• _WORK TO COMPLETE_:
Please count the lines below that contain the word "grid", and reply with that number alone.

• _LISTED RECORDS_:
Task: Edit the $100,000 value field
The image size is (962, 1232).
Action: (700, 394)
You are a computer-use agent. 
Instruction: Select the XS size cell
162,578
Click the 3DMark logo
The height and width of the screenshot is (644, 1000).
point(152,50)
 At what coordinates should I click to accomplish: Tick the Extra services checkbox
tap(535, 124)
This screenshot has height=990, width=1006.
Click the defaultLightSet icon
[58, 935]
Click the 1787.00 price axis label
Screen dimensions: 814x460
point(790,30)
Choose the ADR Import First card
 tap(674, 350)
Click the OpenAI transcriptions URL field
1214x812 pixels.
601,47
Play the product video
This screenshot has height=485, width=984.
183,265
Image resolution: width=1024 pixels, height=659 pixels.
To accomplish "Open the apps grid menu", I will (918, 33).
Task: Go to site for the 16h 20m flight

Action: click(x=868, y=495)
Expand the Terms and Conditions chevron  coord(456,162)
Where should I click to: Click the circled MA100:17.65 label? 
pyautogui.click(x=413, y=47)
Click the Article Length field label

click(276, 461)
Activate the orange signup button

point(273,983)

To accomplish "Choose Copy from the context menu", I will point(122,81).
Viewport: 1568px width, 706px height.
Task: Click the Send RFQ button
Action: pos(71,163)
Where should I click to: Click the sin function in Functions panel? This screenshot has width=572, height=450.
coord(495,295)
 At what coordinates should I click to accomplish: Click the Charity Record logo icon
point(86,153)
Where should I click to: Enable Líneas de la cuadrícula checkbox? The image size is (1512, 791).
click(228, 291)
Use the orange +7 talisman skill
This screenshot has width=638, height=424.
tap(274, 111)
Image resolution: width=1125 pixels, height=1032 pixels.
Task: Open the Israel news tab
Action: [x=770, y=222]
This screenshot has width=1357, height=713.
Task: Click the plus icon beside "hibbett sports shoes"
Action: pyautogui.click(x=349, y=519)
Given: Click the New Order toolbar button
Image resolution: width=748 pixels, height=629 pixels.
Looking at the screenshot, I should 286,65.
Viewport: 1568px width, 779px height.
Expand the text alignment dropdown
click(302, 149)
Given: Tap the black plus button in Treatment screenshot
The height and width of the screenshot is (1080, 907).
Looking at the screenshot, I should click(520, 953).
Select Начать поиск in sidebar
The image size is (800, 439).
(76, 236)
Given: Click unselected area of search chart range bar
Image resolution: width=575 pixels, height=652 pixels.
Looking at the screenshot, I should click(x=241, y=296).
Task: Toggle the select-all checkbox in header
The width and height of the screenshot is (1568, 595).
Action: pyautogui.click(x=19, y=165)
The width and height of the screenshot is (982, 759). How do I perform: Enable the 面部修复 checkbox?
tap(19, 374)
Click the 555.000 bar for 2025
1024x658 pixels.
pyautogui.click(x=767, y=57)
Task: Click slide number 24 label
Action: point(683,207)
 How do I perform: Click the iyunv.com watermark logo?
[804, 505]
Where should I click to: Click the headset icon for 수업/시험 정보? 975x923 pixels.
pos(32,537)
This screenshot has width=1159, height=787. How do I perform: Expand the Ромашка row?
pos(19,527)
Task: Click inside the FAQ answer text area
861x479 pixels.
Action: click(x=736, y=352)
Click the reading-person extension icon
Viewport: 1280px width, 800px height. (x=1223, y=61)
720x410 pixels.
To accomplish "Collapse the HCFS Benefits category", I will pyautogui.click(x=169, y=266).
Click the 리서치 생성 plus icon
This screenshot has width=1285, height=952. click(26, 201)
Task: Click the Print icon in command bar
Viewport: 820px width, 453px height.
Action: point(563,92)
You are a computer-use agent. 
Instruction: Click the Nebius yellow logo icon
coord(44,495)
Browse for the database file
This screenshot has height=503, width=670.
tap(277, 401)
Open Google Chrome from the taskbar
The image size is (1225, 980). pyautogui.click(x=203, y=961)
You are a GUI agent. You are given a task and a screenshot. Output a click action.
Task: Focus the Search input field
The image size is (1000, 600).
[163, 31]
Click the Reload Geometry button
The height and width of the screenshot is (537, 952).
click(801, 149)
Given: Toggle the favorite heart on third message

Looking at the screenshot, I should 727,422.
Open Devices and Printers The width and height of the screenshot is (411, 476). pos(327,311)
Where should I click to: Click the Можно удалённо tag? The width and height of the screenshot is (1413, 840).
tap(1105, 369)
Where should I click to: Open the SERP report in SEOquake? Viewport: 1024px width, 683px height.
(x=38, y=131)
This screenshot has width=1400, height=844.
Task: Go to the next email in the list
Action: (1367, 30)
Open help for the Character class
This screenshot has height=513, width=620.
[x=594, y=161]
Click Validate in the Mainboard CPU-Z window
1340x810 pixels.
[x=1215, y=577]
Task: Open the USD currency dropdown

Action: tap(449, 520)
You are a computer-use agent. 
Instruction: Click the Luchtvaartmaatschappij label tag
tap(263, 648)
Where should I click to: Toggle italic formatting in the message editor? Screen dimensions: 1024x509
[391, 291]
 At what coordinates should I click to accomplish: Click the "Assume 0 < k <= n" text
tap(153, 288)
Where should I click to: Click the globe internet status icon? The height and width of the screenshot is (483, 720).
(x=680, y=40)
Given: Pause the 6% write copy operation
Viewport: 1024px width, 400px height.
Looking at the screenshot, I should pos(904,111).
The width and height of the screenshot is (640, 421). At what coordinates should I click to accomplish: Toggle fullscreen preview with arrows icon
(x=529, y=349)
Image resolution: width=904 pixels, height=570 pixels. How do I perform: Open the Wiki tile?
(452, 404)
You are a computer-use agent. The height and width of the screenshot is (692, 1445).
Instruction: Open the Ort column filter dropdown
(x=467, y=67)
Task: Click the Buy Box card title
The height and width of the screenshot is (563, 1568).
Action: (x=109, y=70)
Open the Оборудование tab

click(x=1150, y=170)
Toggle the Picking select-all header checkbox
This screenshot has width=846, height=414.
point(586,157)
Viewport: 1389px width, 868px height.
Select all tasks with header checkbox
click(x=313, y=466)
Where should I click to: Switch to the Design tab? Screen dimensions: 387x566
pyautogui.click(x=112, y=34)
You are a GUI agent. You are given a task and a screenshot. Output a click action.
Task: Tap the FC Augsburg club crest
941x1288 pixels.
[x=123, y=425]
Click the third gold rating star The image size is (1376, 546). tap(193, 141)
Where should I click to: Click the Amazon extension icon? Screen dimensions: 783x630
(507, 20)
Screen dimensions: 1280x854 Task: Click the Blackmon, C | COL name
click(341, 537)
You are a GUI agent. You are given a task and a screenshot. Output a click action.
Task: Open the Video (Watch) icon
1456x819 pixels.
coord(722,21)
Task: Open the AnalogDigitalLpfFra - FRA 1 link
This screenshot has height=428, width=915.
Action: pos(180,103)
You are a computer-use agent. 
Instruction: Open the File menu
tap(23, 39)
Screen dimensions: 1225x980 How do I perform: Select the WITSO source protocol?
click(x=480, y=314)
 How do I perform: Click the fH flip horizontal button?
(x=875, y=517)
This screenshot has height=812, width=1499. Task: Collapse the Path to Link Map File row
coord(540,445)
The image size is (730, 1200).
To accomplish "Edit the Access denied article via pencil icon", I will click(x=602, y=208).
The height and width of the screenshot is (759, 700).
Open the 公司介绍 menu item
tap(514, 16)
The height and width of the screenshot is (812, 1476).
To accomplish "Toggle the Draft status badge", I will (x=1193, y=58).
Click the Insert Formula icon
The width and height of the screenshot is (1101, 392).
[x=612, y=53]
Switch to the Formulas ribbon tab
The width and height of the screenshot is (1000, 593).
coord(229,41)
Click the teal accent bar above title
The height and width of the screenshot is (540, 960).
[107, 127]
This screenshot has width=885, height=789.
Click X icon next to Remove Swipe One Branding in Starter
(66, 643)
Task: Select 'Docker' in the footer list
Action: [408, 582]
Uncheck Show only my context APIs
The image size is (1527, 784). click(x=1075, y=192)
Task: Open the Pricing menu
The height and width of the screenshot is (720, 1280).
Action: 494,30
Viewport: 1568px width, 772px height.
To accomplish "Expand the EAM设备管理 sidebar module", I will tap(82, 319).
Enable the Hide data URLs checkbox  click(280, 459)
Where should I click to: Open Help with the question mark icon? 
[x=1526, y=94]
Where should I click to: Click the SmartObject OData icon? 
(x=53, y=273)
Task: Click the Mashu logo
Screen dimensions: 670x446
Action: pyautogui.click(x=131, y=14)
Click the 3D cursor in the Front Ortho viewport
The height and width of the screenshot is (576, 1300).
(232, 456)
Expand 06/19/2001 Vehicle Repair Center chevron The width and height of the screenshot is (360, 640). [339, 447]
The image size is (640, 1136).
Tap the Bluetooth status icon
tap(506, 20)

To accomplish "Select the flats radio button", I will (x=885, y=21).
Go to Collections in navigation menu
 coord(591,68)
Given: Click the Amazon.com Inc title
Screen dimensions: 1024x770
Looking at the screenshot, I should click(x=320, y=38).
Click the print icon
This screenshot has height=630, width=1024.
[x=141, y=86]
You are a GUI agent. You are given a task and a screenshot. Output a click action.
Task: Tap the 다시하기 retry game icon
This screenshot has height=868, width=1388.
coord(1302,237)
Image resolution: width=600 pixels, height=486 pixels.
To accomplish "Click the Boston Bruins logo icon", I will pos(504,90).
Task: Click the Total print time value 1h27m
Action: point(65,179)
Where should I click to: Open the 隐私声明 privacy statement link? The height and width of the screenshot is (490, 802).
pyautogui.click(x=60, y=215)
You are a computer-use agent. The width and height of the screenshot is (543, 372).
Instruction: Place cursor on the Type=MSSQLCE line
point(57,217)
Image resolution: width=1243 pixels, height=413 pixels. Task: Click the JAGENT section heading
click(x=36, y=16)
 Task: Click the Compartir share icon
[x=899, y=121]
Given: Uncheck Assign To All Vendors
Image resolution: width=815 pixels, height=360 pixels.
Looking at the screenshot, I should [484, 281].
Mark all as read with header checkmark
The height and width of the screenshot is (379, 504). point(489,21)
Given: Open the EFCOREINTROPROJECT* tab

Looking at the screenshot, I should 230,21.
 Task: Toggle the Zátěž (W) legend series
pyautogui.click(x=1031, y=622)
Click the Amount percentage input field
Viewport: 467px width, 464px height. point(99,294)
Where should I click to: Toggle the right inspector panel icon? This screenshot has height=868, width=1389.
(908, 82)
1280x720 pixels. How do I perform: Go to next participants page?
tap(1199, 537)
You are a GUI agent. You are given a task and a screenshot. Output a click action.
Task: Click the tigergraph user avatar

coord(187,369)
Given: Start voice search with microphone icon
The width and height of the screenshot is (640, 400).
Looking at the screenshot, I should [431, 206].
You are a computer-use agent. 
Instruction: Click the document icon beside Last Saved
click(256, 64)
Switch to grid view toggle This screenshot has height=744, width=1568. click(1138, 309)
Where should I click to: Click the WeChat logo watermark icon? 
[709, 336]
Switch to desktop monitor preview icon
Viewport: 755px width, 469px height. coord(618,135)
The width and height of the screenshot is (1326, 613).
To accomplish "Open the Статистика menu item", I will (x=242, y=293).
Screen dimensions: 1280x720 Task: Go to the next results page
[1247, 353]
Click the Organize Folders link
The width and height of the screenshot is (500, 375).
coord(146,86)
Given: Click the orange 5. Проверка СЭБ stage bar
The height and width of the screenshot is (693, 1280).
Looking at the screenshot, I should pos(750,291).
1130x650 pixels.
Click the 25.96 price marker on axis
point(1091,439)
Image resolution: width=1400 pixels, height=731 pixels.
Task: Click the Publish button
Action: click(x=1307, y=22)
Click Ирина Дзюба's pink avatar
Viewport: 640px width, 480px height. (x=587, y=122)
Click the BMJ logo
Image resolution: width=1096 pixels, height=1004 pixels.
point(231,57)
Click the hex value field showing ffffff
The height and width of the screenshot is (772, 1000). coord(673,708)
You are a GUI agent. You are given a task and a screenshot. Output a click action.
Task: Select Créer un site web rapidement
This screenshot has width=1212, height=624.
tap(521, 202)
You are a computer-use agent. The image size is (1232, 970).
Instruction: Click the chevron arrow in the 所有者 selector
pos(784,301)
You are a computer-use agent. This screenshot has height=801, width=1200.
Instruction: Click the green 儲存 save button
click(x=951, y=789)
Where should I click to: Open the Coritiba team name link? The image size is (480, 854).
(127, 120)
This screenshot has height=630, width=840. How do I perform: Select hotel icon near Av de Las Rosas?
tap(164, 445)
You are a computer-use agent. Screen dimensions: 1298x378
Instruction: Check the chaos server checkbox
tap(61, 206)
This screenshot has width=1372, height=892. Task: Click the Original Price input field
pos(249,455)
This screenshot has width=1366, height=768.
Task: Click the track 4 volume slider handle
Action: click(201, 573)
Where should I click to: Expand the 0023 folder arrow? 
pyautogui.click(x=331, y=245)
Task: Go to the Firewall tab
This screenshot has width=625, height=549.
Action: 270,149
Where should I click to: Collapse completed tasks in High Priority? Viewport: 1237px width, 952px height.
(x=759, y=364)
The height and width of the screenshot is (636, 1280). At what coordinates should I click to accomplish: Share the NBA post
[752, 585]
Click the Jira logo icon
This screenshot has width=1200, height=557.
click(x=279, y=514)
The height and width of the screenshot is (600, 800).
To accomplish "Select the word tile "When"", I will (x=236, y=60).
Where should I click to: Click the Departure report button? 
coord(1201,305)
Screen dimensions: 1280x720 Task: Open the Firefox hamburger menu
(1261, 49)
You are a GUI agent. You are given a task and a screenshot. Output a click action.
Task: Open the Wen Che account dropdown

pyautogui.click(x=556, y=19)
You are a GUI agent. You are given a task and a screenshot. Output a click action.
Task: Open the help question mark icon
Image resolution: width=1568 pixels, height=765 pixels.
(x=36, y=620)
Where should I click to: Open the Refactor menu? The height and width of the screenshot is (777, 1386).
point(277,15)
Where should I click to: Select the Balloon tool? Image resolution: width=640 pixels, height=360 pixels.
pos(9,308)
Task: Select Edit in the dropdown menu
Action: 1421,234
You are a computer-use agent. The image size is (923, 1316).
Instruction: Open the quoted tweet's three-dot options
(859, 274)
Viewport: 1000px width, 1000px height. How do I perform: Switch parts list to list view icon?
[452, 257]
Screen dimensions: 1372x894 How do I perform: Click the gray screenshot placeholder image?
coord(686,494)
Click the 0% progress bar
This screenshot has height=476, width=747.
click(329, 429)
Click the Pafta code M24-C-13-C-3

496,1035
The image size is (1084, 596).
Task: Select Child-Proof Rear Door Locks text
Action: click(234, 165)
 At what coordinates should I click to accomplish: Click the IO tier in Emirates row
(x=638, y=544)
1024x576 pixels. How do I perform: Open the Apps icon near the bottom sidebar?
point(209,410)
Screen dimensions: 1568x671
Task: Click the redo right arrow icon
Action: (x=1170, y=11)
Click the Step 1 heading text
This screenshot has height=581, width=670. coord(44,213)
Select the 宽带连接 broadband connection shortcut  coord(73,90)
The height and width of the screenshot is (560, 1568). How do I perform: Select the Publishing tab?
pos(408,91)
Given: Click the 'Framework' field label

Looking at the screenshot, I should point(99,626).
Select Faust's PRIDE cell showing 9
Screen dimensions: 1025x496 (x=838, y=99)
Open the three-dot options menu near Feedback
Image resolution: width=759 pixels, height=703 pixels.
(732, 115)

• _SOLUTION TO THIS TASK_:
2